Ultimately it paved the way for our great alliance as independent nations. An alliance which, as Margaret Thatcher said, has done more for the defence and future of freedom than any other alliance in the world.
None of that would have happened if those men and women hadn’t dared to take a risk. If they hadn’t looked beyond the difficulties and dangers and uncertainties ahead.
That is exactly the attitude needed when, as stated in another section of the Declaration of Independence, ‘in the course of human events, it becomes necessary for one people to dissolve the political bands which have connected them with another’.
And that is the attitude Britain needs now.
Brexit is no Revolutionary War, but it’s no picnic either.
Breaking up is hard to do and make no mistake, this is as complicated as any negotiation gets. It’s going to be a long journey to agree on the way forward. And, yes, it could be a difficult few years for Britain.
I’m not going to underestimate the challenges involved, especially in the short-term. But that doesn’t mean it’s not worth doing. I was never a Brexiteer or a Remainer. It wasn’t for me to say. I don’t support a hard Brexit and I don’t support a soft one. That’s not my call.
President Trump understands Britain’s potential better than anybody, Mr Johnson says
But I do support the British people and the decision you have taken. And I have never doubted for a moment that you are going to make it a success. The better I get to know this country, the more confident I’ve become.
I’ve travelled around the UK — from Belfast to Birmingham and Newport to Newcastle. I’ve spoken to some of the best scientists in the world, the most skilled and dedicated factory workers, the most exciting entrepreneurs. I’ve seen what this country can do and I’ve seen what this country can offer the world.
President Trump understands Britain’s potential better than anybody. He has a deep, personal respect for this country and its history. He is proud of all the incredible things America and Britain have achieved together — not least to rally the West and save Europe from oppression in two World Wars and one Cold War.

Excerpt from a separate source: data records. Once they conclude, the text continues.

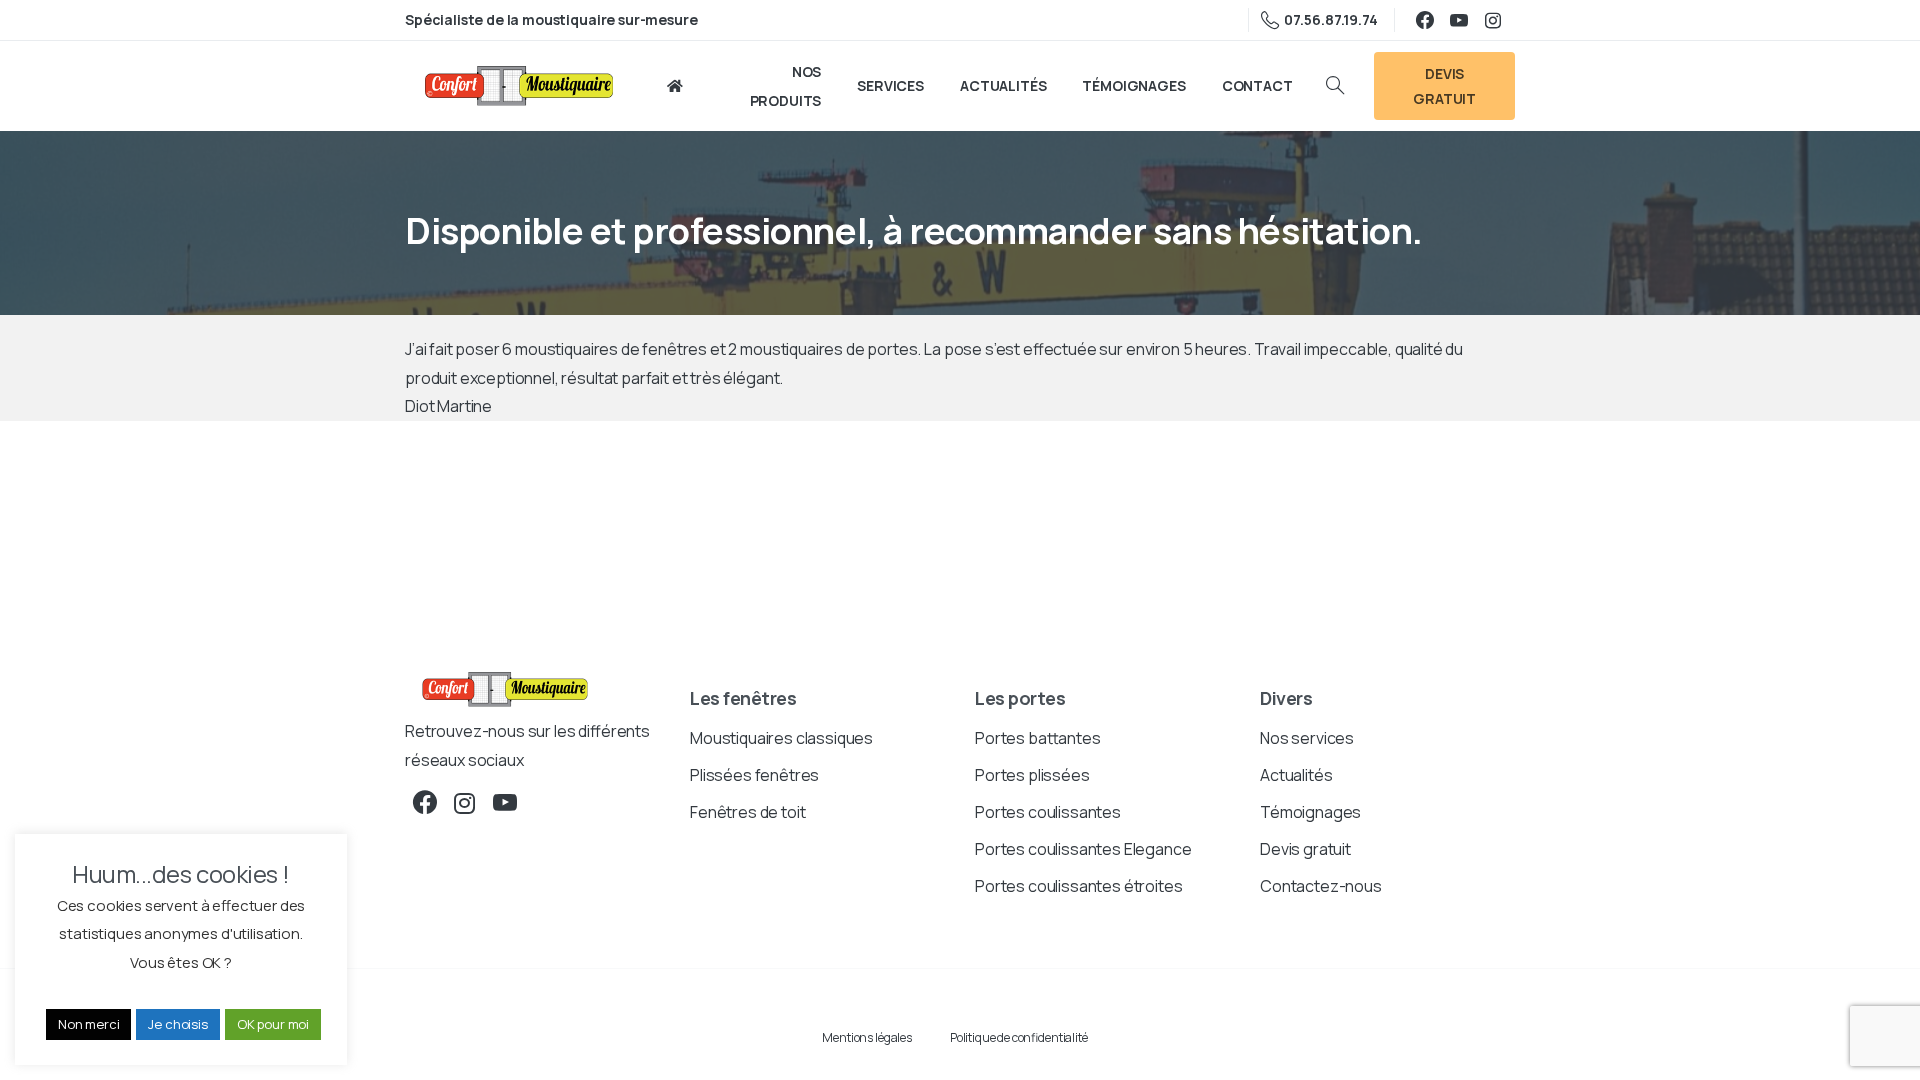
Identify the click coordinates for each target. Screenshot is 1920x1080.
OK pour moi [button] (273, 1024)
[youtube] (1459, 20)
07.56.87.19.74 (1331, 19)
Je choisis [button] (177, 1024)
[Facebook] (1425, 20)
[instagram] (1493, 20)
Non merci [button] (89, 1024)
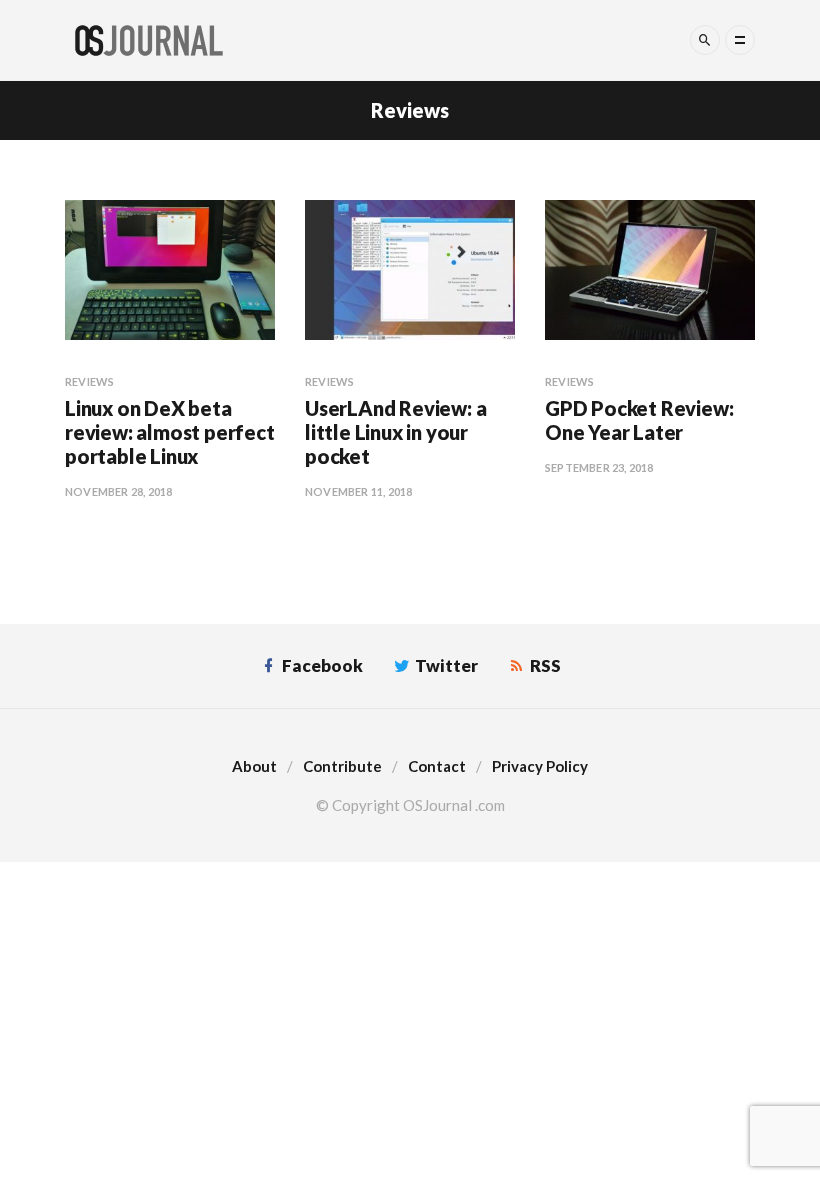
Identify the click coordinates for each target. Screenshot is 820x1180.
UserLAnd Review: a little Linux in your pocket (395, 432)
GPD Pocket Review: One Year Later (639, 420)
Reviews (89, 381)
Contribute (342, 766)
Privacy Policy (540, 766)
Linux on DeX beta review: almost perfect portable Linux (170, 432)
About (254, 766)
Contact (437, 766)
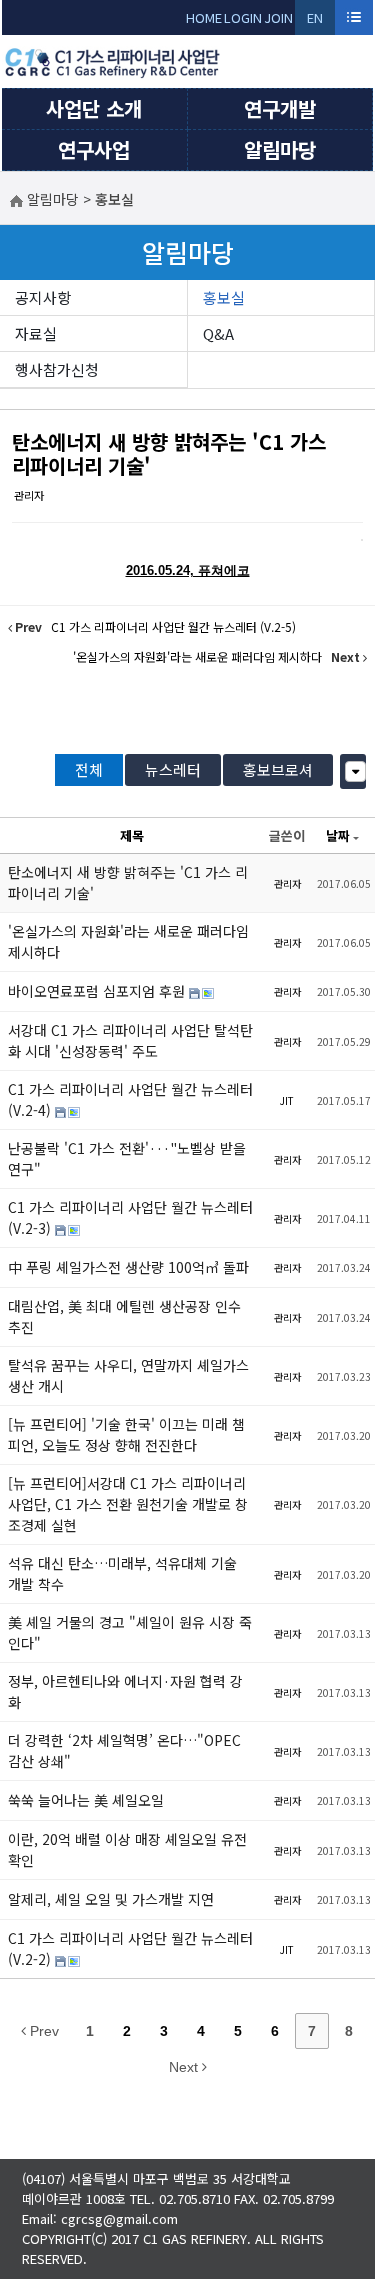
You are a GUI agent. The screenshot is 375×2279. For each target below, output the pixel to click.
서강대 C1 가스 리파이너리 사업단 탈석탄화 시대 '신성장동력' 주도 (130, 1040)
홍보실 (224, 297)
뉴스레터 (173, 769)
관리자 (29, 495)
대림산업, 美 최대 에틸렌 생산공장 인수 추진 (124, 1316)
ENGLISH (315, 21)
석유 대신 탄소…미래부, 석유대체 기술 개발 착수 (122, 1573)
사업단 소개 (94, 108)
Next (185, 2067)
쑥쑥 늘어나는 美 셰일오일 (86, 1800)
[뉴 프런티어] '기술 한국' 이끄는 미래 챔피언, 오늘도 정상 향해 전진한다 (126, 1434)
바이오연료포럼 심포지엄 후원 (98, 991)
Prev (42, 2031)
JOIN (278, 17)
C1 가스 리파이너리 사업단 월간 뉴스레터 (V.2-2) (130, 1948)
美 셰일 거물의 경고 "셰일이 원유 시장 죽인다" (130, 1632)
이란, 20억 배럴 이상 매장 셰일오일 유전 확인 (127, 1849)
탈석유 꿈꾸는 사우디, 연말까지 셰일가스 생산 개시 (128, 1375)
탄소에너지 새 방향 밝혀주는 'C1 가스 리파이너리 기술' (169, 453)
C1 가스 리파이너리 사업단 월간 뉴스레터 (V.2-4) (130, 1099)
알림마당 (280, 149)
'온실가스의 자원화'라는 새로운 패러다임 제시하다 (128, 941)
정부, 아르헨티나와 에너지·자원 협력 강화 (125, 1691)
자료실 (36, 333)
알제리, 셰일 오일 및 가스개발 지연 (111, 1899)
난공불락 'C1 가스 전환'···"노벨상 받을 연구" (127, 1158)
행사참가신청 (57, 369)
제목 (132, 835)
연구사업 (94, 149)
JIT (287, 1100)
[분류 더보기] (355, 771)
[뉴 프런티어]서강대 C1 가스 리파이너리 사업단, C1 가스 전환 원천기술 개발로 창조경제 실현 (128, 1504)
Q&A (218, 333)
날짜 (338, 835)
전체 (89, 769)
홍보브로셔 (278, 769)
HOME (204, 17)
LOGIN (243, 17)
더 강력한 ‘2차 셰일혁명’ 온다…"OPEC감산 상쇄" (124, 1750)
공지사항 (43, 297)
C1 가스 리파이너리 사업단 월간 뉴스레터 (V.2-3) (130, 1217)
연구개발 (280, 108)
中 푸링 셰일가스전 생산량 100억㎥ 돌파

But the President knows that the work of our Special Relationship is not done. There are still serious global threats which we cannot afford to underestimate — whether from China or Russia, Iran or North Korea. Our security, and the security of others, still depends upon our two nations standing together.
When President Trump visits the UK in just over a week, he will be visiting a country which is as important to America’s future as it was to our past. Our prosperity and security are intertwined with yours.
You pay your way and shoulder your commitments to Europe’s defence. Your soldiers are there side-by-side with ours in the fight against terrorism. Your businesses invest billions in America, and hire over a million American workers. And in almost every field of science and research, you’ll find a Brit and American working in the laboratory together.
So the President will be coming here determined to work with the Prime Minister to make this crucial relationship even stronger.
Britain is quite simply an indispensable ally for the United States — as it is for many other countries, including, of course, the member states of the European Union.
Even after Brexit, Britain will remain at the heart of the West — bound to the EU not by institution but the shared values of democracy and freedom.
And just as we saw with America and Britain, Brexit may appear to be a split at first, but it could be the foundation for a much stronger and more enduring friendship long-term.
What is clear is that Britain has a bright future ahead and a crucial role to play in the world. This isn’t a time for the UK to panic. It isn’t a time to fall into defeatism or to talk yourselves down. Take a leaf out of the book of America’s revolutionary heroes. Hang together. This is a big moment in British history.
You have a once-in-a-lifetime opportunity to go in a different direction and define who you want to be and what you want to accomplish. That is an exciting opportunity. So hold your nerve Britain. This could be the start of something great.
I wish you all a happy Independence Day.